Always fun — like going home again, only without the home-cooked meals. Spoke to the current Guidelines group last night, and as always I enjoyed that sense of community that is so difficult to describe, and even more difficult to explain. I think it’s why sometimes people who haven’t been there worry …. I remember one of my friends returned home and his wife was positive he had joined a cult.

So how to explain the allure?

Sometimes i say it’s like living in the future. So what do i mean by that?

Some day, in the future, if we’re fortunate, the culture at large will learn first-hand that what it presently thinks is reality is really only a stripped-down, mechanized version of reality that leaves out the best parts. It will learn that the magic of life is still there, underneath all the false values that have obscured it.
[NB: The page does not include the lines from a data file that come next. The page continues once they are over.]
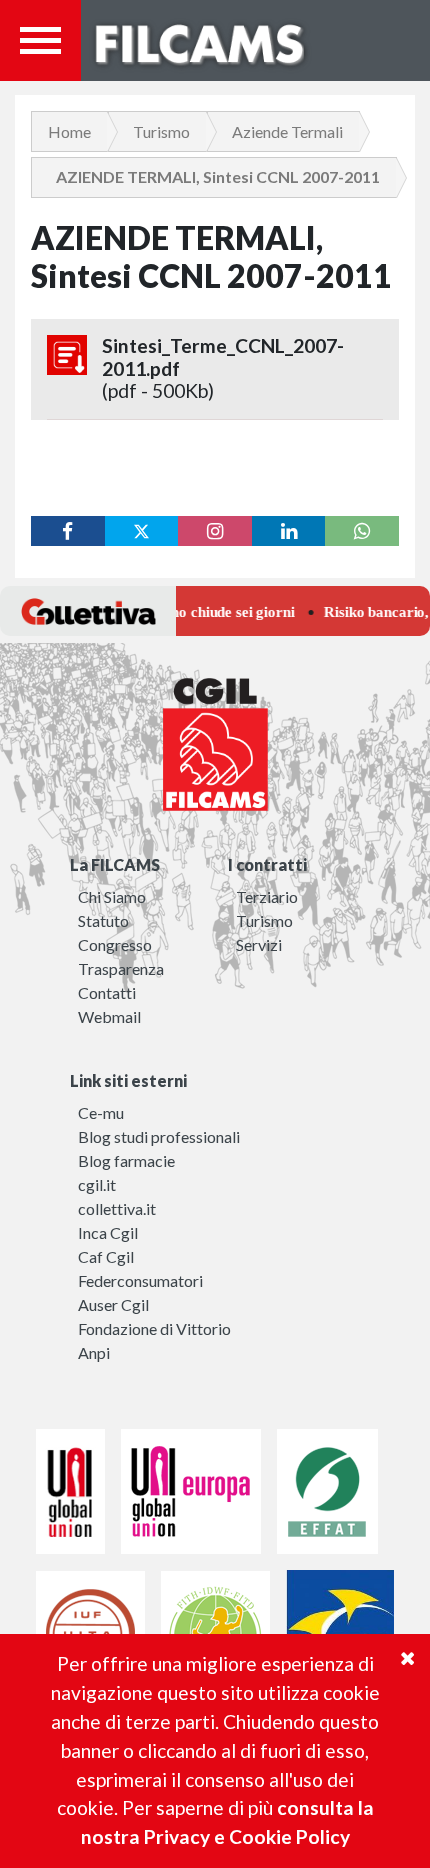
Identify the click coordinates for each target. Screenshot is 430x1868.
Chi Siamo (112, 896)
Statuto (103, 920)
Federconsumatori (140, 1280)
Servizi (259, 944)
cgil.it (97, 1184)
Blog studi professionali (159, 1136)
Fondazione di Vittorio (154, 1328)
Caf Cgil (106, 1256)
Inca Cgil (108, 1232)
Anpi (94, 1352)
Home (69, 131)
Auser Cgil (113, 1304)
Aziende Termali (287, 131)
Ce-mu (101, 1112)
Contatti (107, 992)
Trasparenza (121, 968)
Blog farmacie (126, 1160)
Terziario (267, 896)
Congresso (115, 944)
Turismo (161, 131)
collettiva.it (117, 1208)
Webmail (109, 1016)
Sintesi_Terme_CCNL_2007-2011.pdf (223, 368)
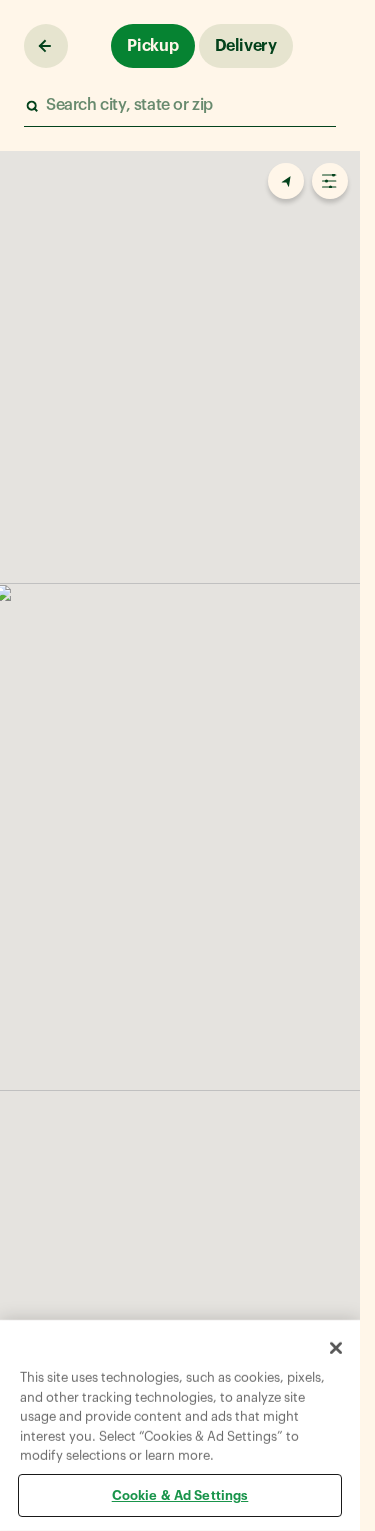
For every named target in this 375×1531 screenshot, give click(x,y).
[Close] (336, 1348)
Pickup (153, 46)
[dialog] (180, 1425)
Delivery (246, 46)
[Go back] (46, 46)
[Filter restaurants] (330, 181)
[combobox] (179, 105)
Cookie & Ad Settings (180, 1494)
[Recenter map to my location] (286, 181)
And it will learn that we have more abilities, more access to guidance, more genuine promise, than anything our contemporary society suspects.

Well, at TMI the participants already know it.  They can talk, from personal experience, to others who have had the same kind of experience, who share a common language, who actually understand the things unsaid. Not, at all, that they share all the same opinions or attitudes; not that they all instantly bond as friends; not, even, that they necessarily stay in touch with each other afterward, though some do.  Nonetheless, for the time that they are at TMI together, they are citizens of a common republic that doesn’t necessarily exist where they live the rest of their lives.

Always nice to return for a visit, and to meet more old friends….

5 thoughts on “Living in the future

  1. Thanks, Frank, for your comments about TMI; again, it feels almost imperative that I sign up soon for “Gateway”!

    Your description of hopes for our future view of Reality are inspiring; this is what I’m hoping to find out for myself as well (in contrast, I just read, God knows why, a drekky–my own made-up word for “trashy”–article in TIME online about how Science has proven “Greed is Good”–should’ve known better; the supposed “research” comes out of Oxford University the home of Richard Dawkins, “Mr. Selfish Gene”, et al).

    Hopefully, we are in the midst of an awakening of our own Potentiality; I know I must begin w/ myself (and had probably best avoid articles, such as the one cited in my last paragraph!)

    Even though it’s rather “lightweight” reading, I am getting real pleasure out of reading Richard Bach’s latest, “Travels with Puff”, about his cross-country flight in a Light Sport seaplane (sadly, he flew into some wires out in the San Juan Islands at some point, suffering severe injuries–alas, even very good pilots make mistakes…) Makes me want to get back into the air, after an all-too-long Winter!

    Turning my Beliefs into Knowns, as Bob would say…

    1. I don’t know whether or not your doing a Gateway is the right path for you — how could I, or how could anybody? — but i do take as a given that any long-term desire ought to be taken seriously. Someone said feelings are the language of the soul. I think, too, that strong urges, however impractical or irrational they may appear, are also messages from your higher self, or guidance, or however you conceive our connection to the non-physical.

      By the way, Richard did a Gateway a few years ago and enjoyed it very much. I had the fun of picking him up on the final morning after breakfast and talking to him about it as i drove him to Hampton Roads (we were publishing one or another of his books; can’t remember which).

      If you do decide to do it, let me know so we can meet before and/or after it and talk.

      1. Thanks again for your insights; I’ll certainly be consulting w/ my own “committee” about TMI, as well as taking some time to work w/ the home-sessions (I have “Wave I” on CDs).

        The more I thought about this today, I realize that my own long-term desires, and in trusting my own feelings-sense, that I’d like to get back into the skies, and do “Gateway”.

        (I personally feel that feelings, and emotions, are my equivalent of the Garmin on an airplane’s instrument panel–a highly-useful navigation tool, to be used in conjunction w/ one’s own good sense and reasoning in flying/navigating.)

        Interesting that you had a chance to meet Richard; he also met Jane Roberts (Seth) back in 1972, in Elmira, NY!


        1. Somebody — Cayce? — said feelings are the language of the soul, and I know that i don’t go wrong when i consult with them, even if they don’t at first glance seem to make sense.